Officials are installing a pioneering artificial reef with native oysters
11-16-2025

Officials are installing a pioneering artificial reef with native oysters

Spain installed its first reef of native flat oysters in the Mar Menor, with about 55,000 larvae, young oysters in their earliest free-swimming stage before attaching to a surface, fixed to biodegradable blocks. The pilot aims to improve water clarity and rebuild habitat.

The Spanish Institute of Oceanography (IEO), and the Association of Naturalists of the Southeast (ANSE), lead the effort near Isla del Barón. Teams will track survival and growth over the coming months.

Why oysters fit this lagoon

The Mar Menor suffers from eutrophication, excess nutrients that fuel algae and reduce oxygen. A recent paper explains how nitrogen and phosphorus from farms, towns, and flood pulses load the lagoon.

The work was led by Marina Albentosa, a marine scientist at IEO  who coordinates RemediOS-2. Her research focuses on oyster physiology and nutrient removal in coastal waters.

Oysters help for a simple reason. They eat tiny particles in the water, clearing the soup that blocks light for seagrass and other life.

Flat oysters also build living structures that other species use as shelter. These three dimensional clusters change bare bottom into busy neighborhoods for crabs, fish, and worms.

**Data for analysis**
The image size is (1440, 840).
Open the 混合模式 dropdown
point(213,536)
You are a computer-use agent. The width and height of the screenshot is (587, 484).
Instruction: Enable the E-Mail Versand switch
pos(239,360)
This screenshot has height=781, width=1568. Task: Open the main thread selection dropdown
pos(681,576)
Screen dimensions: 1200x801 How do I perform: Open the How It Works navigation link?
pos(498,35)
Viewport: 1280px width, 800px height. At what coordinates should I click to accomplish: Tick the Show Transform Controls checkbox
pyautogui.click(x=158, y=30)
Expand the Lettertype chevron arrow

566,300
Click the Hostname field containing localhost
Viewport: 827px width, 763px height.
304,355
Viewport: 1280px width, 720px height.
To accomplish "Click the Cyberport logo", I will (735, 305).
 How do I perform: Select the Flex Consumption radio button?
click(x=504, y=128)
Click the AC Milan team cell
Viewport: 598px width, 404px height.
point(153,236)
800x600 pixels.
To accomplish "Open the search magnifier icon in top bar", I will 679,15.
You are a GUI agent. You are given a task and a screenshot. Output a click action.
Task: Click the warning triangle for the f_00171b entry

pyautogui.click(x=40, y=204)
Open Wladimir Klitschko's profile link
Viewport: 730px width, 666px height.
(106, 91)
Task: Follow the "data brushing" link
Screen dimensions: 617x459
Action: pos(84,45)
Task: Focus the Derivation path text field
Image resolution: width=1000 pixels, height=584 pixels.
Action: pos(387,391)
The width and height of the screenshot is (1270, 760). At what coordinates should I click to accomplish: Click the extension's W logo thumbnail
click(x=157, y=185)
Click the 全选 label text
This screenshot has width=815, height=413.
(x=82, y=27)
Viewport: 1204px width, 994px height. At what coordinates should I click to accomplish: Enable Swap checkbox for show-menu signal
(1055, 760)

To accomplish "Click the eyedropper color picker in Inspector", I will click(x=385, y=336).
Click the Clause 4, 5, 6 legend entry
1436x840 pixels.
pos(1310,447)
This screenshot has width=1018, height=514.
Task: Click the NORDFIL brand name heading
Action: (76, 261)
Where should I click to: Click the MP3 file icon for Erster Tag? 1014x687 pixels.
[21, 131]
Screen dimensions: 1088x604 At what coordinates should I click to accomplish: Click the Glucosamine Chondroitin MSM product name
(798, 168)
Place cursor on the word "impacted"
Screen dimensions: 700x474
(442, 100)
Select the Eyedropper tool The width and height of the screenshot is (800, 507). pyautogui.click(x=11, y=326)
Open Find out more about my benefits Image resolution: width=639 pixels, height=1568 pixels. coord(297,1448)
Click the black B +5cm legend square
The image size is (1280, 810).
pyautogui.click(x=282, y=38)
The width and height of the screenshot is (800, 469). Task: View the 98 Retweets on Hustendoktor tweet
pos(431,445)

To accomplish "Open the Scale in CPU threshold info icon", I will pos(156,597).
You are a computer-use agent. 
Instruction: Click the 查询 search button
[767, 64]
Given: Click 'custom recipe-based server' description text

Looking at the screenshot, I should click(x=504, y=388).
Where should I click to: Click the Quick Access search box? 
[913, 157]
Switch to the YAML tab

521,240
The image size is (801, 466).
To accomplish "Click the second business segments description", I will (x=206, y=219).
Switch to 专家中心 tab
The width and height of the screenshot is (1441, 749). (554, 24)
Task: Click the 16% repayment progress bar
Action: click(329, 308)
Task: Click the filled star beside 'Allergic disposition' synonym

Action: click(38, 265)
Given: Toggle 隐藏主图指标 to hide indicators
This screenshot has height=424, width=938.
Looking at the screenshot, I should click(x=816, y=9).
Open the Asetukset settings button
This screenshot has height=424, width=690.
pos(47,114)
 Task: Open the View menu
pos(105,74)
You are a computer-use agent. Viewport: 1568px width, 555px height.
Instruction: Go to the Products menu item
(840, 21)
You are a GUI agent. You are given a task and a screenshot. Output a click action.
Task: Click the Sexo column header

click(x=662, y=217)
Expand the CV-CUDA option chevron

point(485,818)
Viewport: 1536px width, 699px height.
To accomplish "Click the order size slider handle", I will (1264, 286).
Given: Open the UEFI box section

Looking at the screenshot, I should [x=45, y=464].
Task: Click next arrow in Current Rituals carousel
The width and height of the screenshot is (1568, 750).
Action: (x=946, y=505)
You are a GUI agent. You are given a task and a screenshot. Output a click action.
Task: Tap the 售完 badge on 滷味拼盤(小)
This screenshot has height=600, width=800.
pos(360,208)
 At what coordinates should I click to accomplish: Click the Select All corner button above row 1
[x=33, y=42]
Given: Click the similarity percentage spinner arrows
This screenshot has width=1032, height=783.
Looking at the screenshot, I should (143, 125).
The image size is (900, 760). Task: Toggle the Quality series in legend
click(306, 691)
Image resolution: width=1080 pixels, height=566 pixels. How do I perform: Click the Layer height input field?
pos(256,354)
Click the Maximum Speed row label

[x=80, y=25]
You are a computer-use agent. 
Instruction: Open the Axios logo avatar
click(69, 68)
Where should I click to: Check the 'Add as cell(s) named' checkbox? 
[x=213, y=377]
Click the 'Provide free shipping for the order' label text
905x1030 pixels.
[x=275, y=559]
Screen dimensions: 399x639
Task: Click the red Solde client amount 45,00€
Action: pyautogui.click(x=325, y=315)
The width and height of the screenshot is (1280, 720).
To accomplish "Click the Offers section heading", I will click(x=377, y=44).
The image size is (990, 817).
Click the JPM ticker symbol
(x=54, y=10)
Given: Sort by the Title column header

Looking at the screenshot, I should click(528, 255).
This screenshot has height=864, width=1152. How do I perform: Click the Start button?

**Exercise directions**
Copy the oyster reef article from "Why oysters fit" to "in coastal waters.", replacing "lagoon" with "bay" at each occurrence. Work only from the oyster reef article and ignore the data.

**Response area**
Why oysters fit this bay

The Mar Menor suffers from eutrophication, excess nutrients that fuel algae and reduce oxygen. A recent paper explains how nitrogen and phosphorus from farms, towns, and flood pulses load the bay.

The work was led by Marina Albentosa, a marine scientist at IEO  who coordinates RemediOS-2. Her research focuses on oyster physiology and nutrient removal in coastal waters.